STAR-BULLETIN / AUGUST 2004
The National Audubon Society will be pulling out of Oahu's Waimea Valley after more than three years, leaving its future in the hands of the Office of Hawaiian Affairs, its owner. Here, a peacock wanders the grounds of the Waimea Valley Audubon Center.
Audubon will depart Waimea Valley
The national nature group leaves OHA, the new owner, to find a park operator
After operating Oahu's Waimea Valley for more than three years, the National Audubon Society is pulling out, leaving the valley's future in the hands of its new owner, the state Office of Hawaiian Affairs.
OHA "actually was surprised" by the national conservation group's decision last week, OHA Administrator Clyde Namu'o said.
John Flicker, Audubon's national president, said the group could not agree to OHA requirements that included hiring and firing authority over the park's director, an Audubon-paid position.
Namu'o credited Audubon with transforming the 1,875-acre ahupuaa from a privately owned adventure park with trams, mountain biking and cliff divers into a more subdued attraction that welcomed locals, schoolchildren and visitors.
"Given the limitations of financial resources and lack of stability, Audubon has done a wonderful job in terms of keeping the place going," he said.
The valley houses 36 botanical gardens, with about 6,000 rare species of plants, and numerous Hawaiian archeological sites. Its future has been up in the air since 2002, when the city condemned it, hoping to save it from development. A 2006 settlement involved the city, state, Army, OHA and private donors paying former owner Christian Wolffer $14 million for the property he had sought to sell for $25 million.
Audubon Society and OHA representatives praised each other's organizations and concern for the historic valley but said they could not agree on a long-term way to run it together.
"What that valley needs is some stability," said Diana King, Audubon's interim director of the park.
"OHA is the owner, and OHA wants good things for Waimea Valley," King said. Staff will be kept on until OHA picks a new operator, she said.
Because Audubon has concluded it cannot manage the park on OHA's terms, King said, "we need to think forward to what we can do, to make everybody's concerns at Waimea be addressed and everybody's dreams to be realized."
Audubon has run Waimea Valley since mid-2003, but on a month-to-month basis with a shoestring staff, said King.
With the transfer of title for the land to OHA completed in mid-2006, OHA and Audubon "spent the last three to four months hammering out details on a long-term lease," Namu'o said.
OHA agreed to lease the land to Audubon at no cost and, in a separate grant agreement, to pay Audubon $1 million a year of Waimea Valley's operating expense, he said.
Income from entrance fees and programs falls about $500,000 a year short of the $2 million operating budget, and significant facility improvements are needed, Namu'o and King agreed.

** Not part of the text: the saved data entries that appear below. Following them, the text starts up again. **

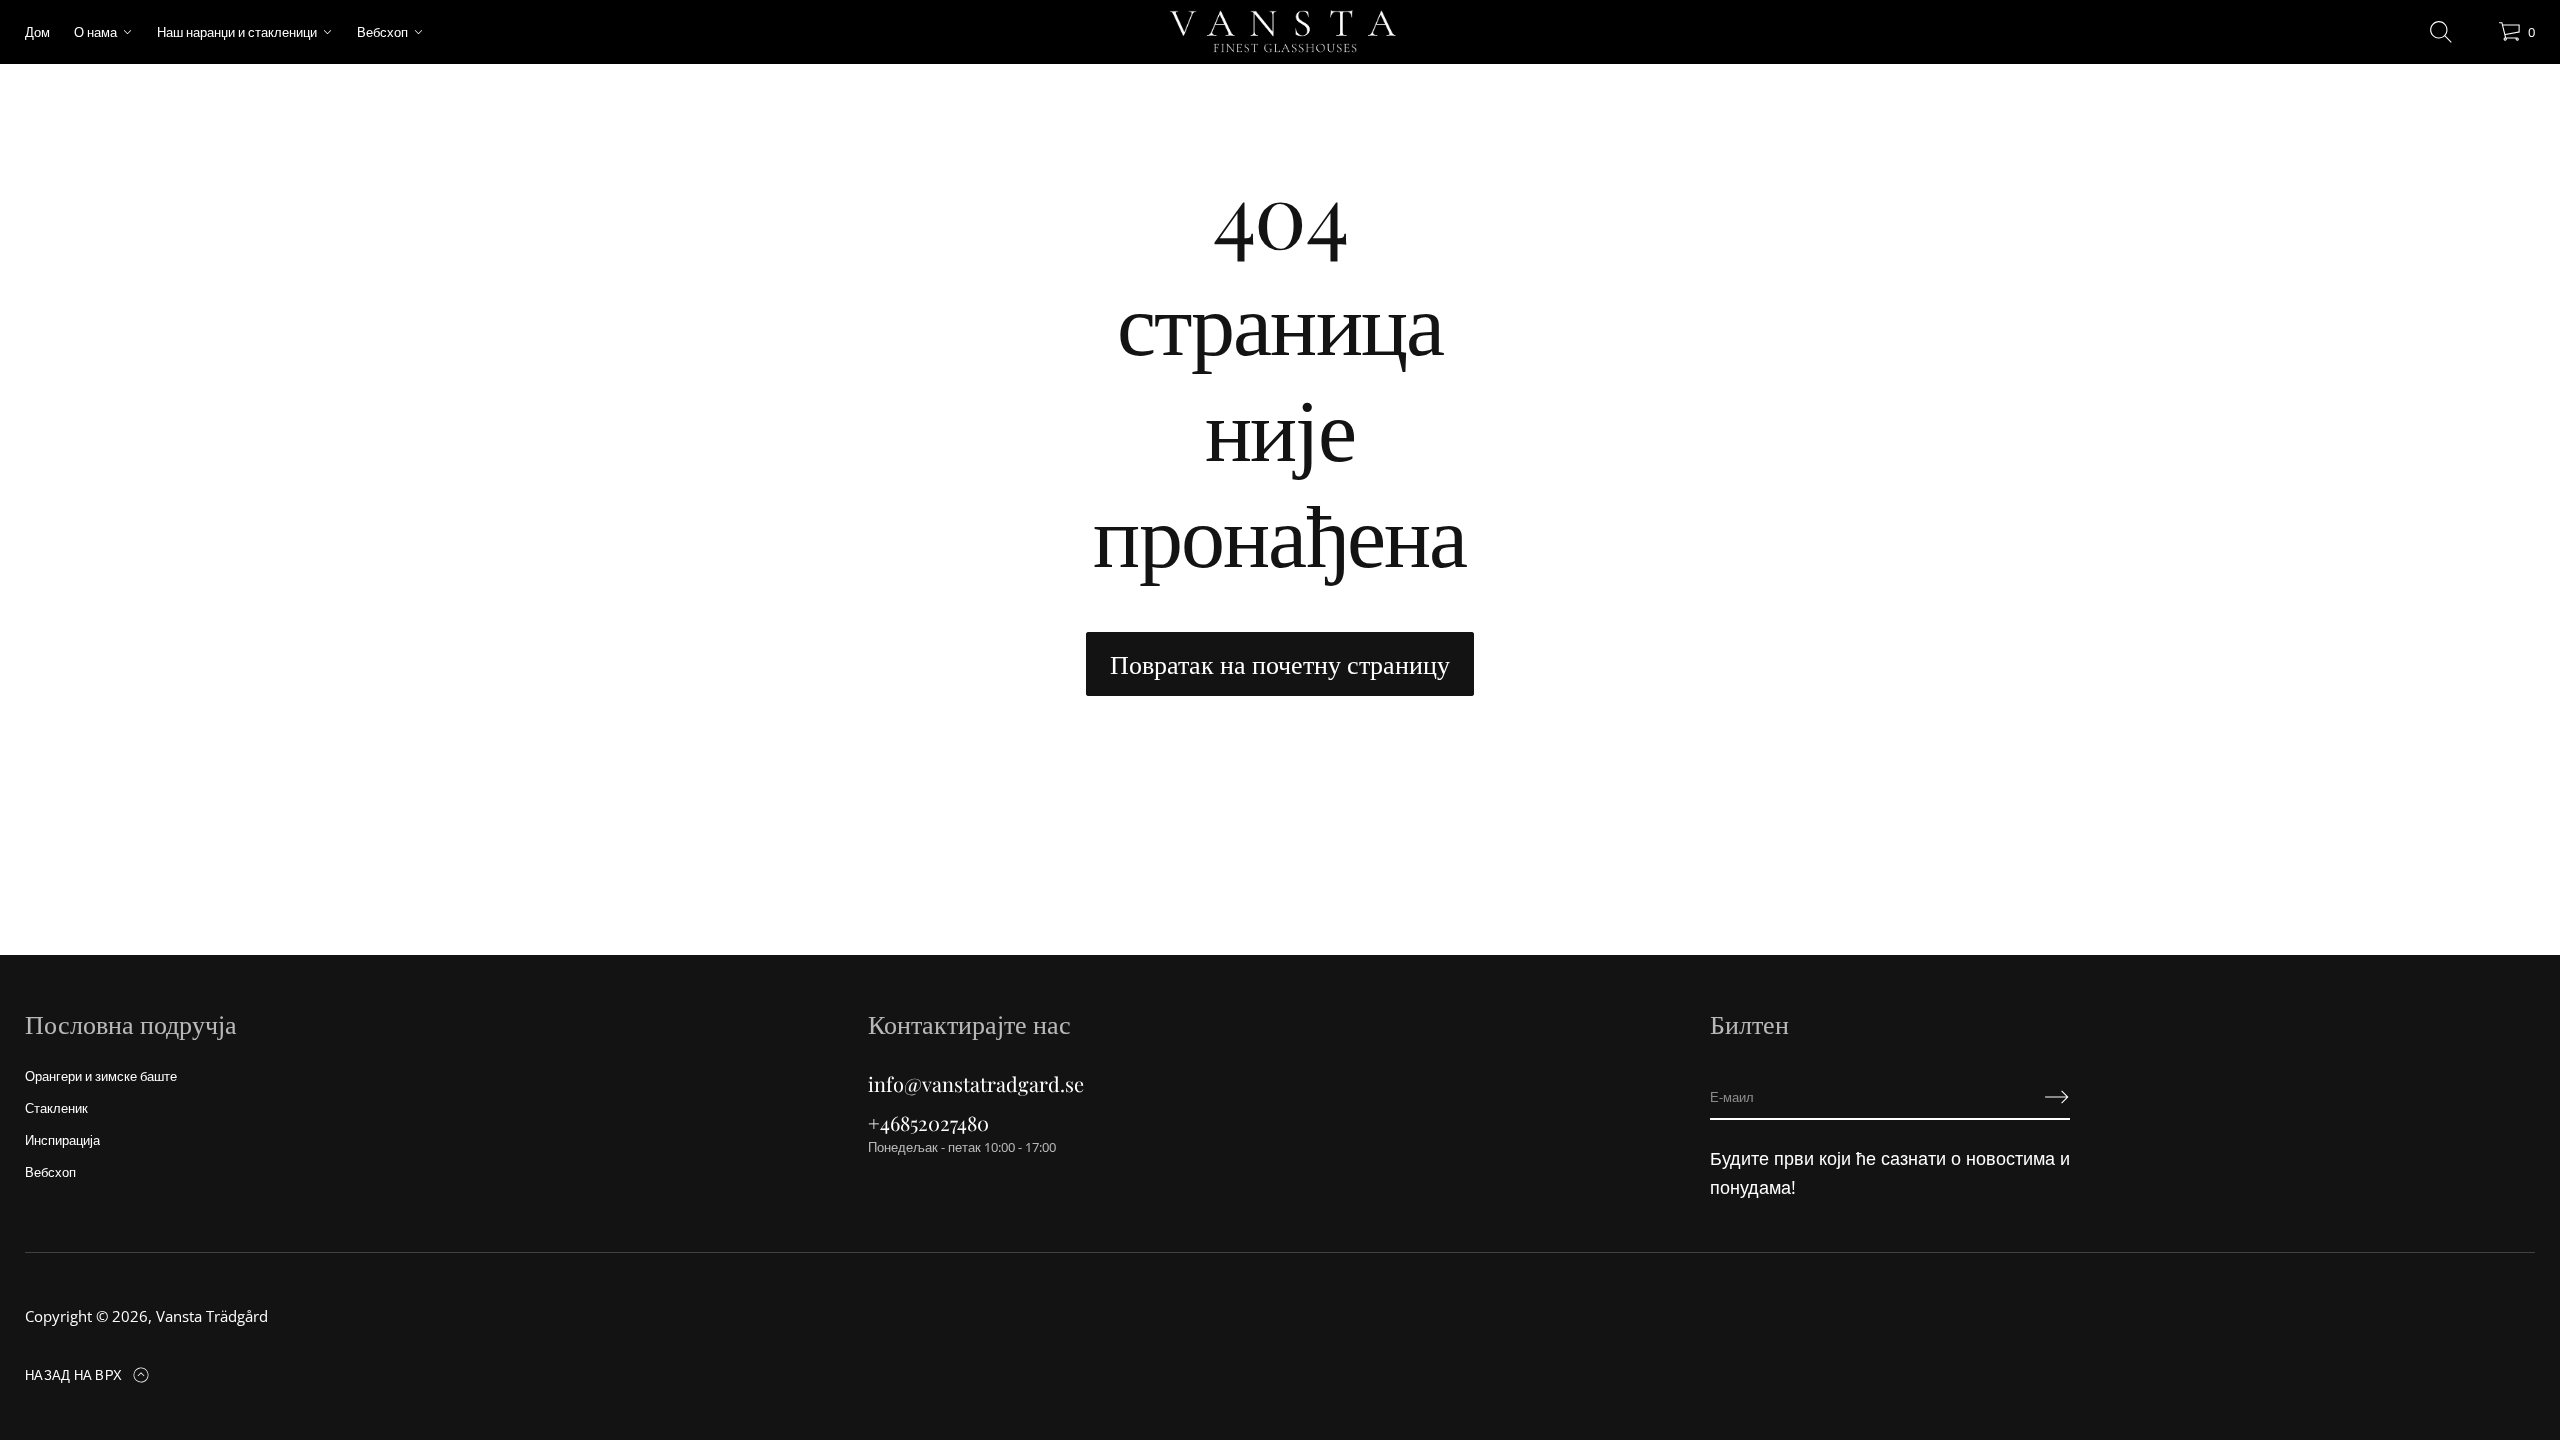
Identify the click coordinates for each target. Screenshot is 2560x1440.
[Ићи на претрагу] (2441, 32)
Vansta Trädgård (212, 1316)
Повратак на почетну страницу (1280, 663)
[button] (2441, 32)
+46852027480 (928, 1122)
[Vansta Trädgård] (1280, 32)
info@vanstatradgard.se (976, 1083)
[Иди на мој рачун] (2476, 36)
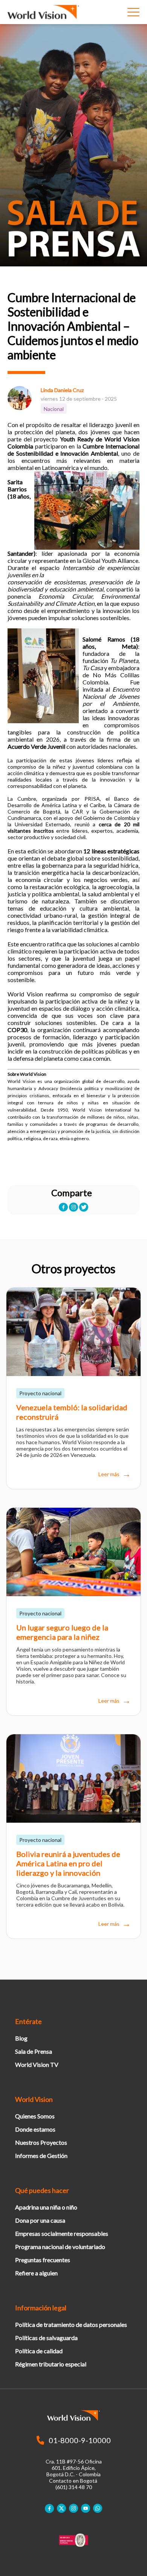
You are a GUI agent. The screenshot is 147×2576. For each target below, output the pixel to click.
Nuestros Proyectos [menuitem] (41, 2142)
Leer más (108, 1474)
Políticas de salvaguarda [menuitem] (46, 2337)
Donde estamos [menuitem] (35, 2129)
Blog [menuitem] (21, 2038)
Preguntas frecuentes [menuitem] (42, 2259)
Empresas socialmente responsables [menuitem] (61, 2233)
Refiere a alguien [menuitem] (36, 2272)
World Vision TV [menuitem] (36, 2064)
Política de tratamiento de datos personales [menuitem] (71, 2324)
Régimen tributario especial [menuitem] (50, 2364)
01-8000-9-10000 (80, 2440)
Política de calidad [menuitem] (39, 2350)
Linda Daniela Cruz (62, 390)
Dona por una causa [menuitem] (40, 2220)
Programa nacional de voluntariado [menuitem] (60, 2246)
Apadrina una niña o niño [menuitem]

But Audubon did not think OHA's offer would work for an organization that runs dozens of other nature centers around the country under its own governance. In addition to financial reporting required because OHA is a state agency, OHA wanted a significant hand in park decisions, particularly regarding Hawaiian cultural issues, King said.
Audubon will continue to run Waimea Valley for up to a year as OHA decides how it will proceed. Options include OHA hiring a third party to run the park, forming a nonprofit company to run the park itself, or a combination of those choices, Namu'o said.